• What you need to do: Everything from the line with "O controle de" to the last line of the material below is what to reproduce, exactly and with no other lines.

◆ ◆ ◆ ◆ ◆

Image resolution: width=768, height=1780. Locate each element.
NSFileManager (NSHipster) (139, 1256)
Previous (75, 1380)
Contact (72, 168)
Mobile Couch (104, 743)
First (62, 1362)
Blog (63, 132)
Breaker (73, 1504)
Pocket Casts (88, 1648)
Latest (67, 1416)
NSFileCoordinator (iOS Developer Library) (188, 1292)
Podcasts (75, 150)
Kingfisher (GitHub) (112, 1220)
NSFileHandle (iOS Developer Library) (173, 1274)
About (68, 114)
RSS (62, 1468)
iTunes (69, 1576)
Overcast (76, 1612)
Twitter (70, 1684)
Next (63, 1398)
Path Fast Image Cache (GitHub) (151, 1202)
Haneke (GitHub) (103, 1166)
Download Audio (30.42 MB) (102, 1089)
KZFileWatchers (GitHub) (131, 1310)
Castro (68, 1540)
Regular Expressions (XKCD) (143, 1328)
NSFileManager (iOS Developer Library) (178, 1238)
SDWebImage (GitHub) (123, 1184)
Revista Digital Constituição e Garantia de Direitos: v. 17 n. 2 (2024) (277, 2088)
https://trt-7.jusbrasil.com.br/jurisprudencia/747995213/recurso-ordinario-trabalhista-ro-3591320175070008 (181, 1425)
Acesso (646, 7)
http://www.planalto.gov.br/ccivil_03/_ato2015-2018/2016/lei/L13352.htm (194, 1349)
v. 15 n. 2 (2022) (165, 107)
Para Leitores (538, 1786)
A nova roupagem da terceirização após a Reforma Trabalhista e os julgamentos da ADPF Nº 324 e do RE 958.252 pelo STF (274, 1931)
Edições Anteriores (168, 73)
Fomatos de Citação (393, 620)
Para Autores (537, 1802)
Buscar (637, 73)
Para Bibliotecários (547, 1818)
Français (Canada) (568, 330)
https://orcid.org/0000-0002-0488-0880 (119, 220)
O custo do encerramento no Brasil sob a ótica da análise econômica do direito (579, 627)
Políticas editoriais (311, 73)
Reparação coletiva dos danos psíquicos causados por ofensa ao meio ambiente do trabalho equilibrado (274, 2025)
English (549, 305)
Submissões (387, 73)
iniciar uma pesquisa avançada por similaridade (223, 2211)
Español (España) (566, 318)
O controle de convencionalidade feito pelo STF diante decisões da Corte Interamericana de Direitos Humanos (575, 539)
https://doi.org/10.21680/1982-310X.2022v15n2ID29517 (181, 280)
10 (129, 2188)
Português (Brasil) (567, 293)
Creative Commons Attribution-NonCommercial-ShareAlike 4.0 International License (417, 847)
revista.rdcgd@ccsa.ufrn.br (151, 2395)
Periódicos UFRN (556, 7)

◆ ◆ ◆ ◆ ◆

• Answer to this exercise:
O controle de convencionalidade feito pelo STF diante decisões da Corte Interamericana de Direitos Humanos (575, 539)
https://doi.org/10.21680/1982-310X.2022v15n2ID29517 (181, 280)
10 (129, 2188)
Português (Brasil) (567, 293)
Creative Commons Attribution-NonCommercial-ShareAlike 4.0 International License (417, 847)
revista.rdcgd@ccsa.ufrn.br (151, 2395)
Periódicos UFRN (556, 7)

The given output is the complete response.